Она завозилась, перевернулась на спину. Холодно… по ночам еще холодно. Но мне и на это было плевать.
– Знаешь, мой отец жил в Красноармейске, – сказала она, – я переехала в Донецк, предлагала и ему, а он не захотел. Потом – когда все это началось, он отказывался уезжать. Когда стало совсем плохо… он поехал.
…
– Бандеровцы остановили его на блокпосту, пьяные. Стали заставлять его кричать «Слава Украине». Он не стал. Потом попробовали заставить его встать на колени. Он не встал. Тогда они его расстреляли.
…
– Мама пережила его меньше чем на полгода. Без него – она не смогла. Наверное, они смотрят на нас оттуда…
Она встала. Я любовался ею при свете звезд. Кожа при этом свете была темно-темно-коричневой…
– Хочешь искупаться?
– Холодно еще.
– А я хочу…
Она пошла к воде. Чертыхаясь, я встал, зацепился ногой за что-то и пока пытался понять, до крови или нет – зазвонил телефон…
Я посмотрел на часы. Час ночи…
Информация к размышлению
Документ подлинный
Мы – Украина, должны вернуть статус ядерной державы, дабы иметь беспрекословную возможность защитить себя в будущем от всех, кто посягает на наши земли, суверенитет и несет хоть какую-то угрозу украинскому народу! Мы недостаточно большое государство, чтобы противостоять таким агрессорам, как РФ, – ядерное оружие заставит считаться с нами всех, и это наша единственная защита для предотвращения в будущем подобных ситуаций с какой-либо стороны…
Из пояснительной записки к законопроекту о выходе Украины из режима нераспространения ядерного оружия, внесенного в Верховную раду Украины.
Париж, Франция
25 мая 2021 года
Дорогой, несказанно чудесный,
любимый город, меня подбили
Мне платить по счетам,
по всему мне платить стократ
Вот и лучших на свете друзей
пустые автомобили
У знакомых парадных
как вкопанные стоят…
Помолчим немного
– Ты должен идти, да…
Он ненавидел, когда она так смотрела на него. Она никогда не упрекала его ни в чем – но он-то знал, что она его любит по-настоящему. Любит, даже подозревая, что он не тот, за кого себя выдает.

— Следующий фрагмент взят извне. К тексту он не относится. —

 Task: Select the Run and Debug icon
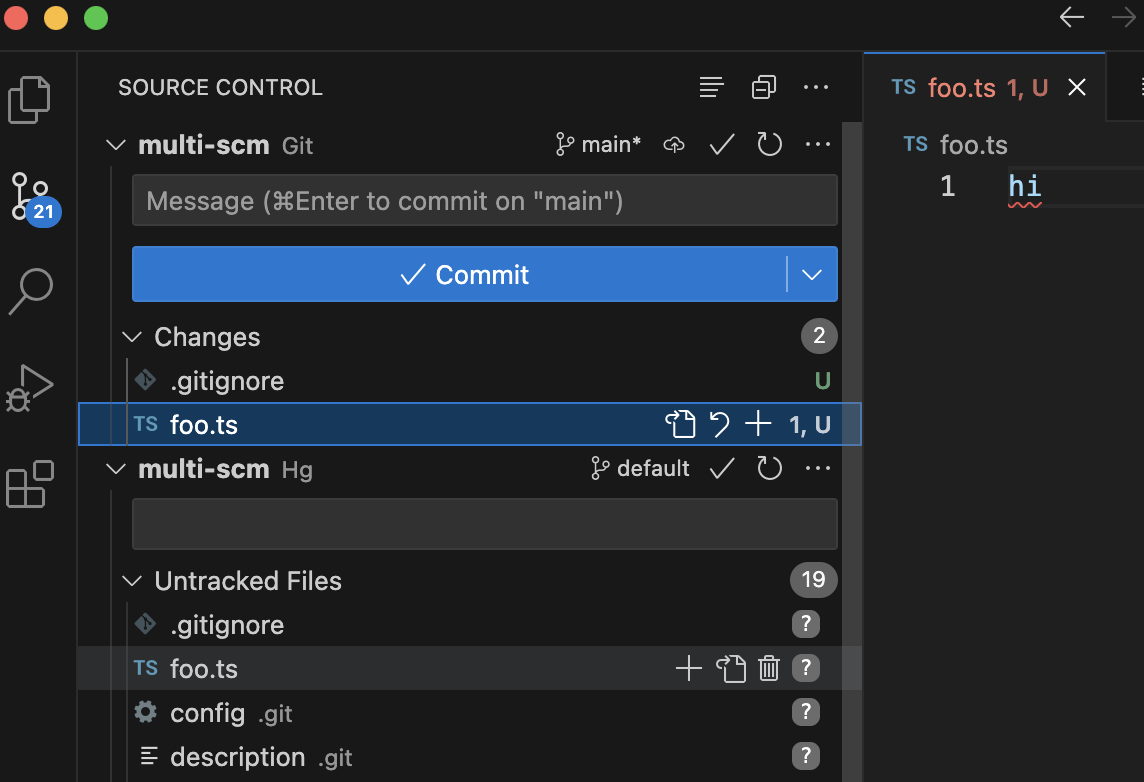pyautogui.click(x=31, y=385)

А он – не может даже сказать, кто он такой на самом деле…
– Я завтра вернусь.
– Точно?
Он сплюнул пену зубной пасты и включил воду.
– Точно. Обещаю.
Она прижалась к нему сзади.
– У нас есть хотя бы десять минут?
– Нет, – он улыбкой смягчил отказ, – извини, Шарлин. Я обещал…
Кожаная куртка, штаны, с виду обычные, и через плечо сумка. В сумке – его оружие, с которым он прошел немало плохих мест: НК МР5К. Этот автомат он оставил себе на память после последнего задания в Бейруте – он чудом сумел уйти живым.

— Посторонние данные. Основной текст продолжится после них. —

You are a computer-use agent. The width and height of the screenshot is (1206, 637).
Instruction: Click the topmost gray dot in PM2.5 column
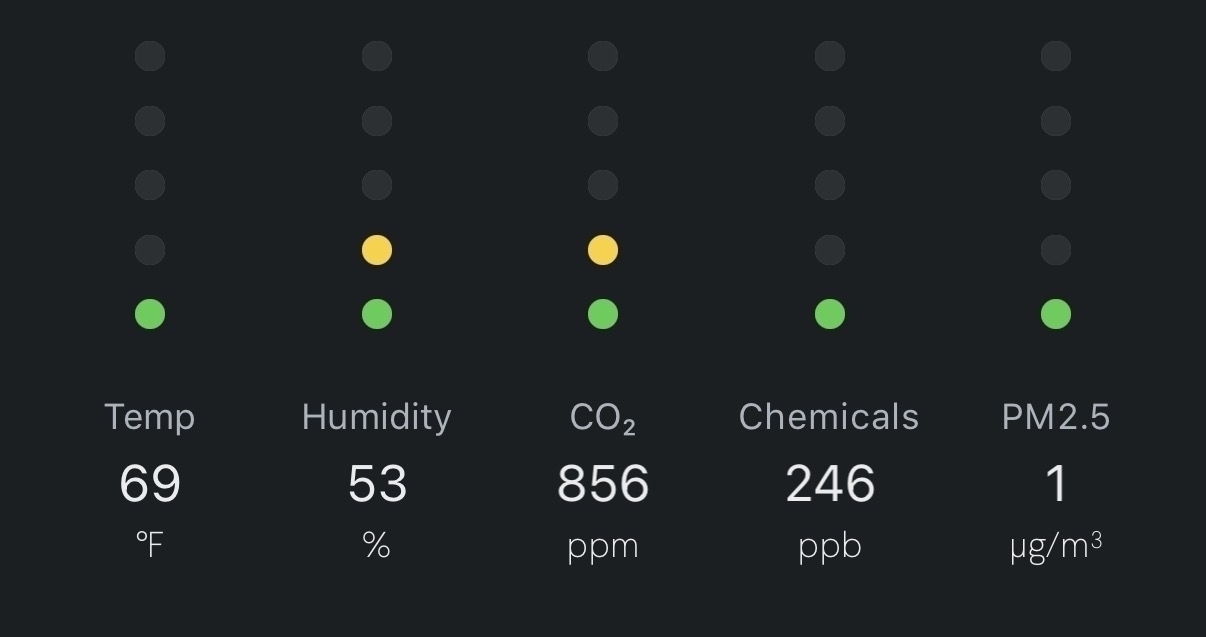pyautogui.click(x=1056, y=56)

Его звали Ален Феро, хотя это было не его имя. И Министерство обороны Франции это знало, вручая ему паспорт. Его настоящий паспорт вместе с настоящей биографией остался в сейфе Аквариума – Главного разведывательного управления Генерального штаба. Вместе с личным делом, в котором значились служба на Кавказе и штурм Грозного в составе ОМСДОН – отдельной мотострелковой дивизии особого назначения. Во Францию он бежал через Украину с совсем другой биографией и приговором суда – за нанесение тяжких телесных повреждений и сопротивление работникам милиции.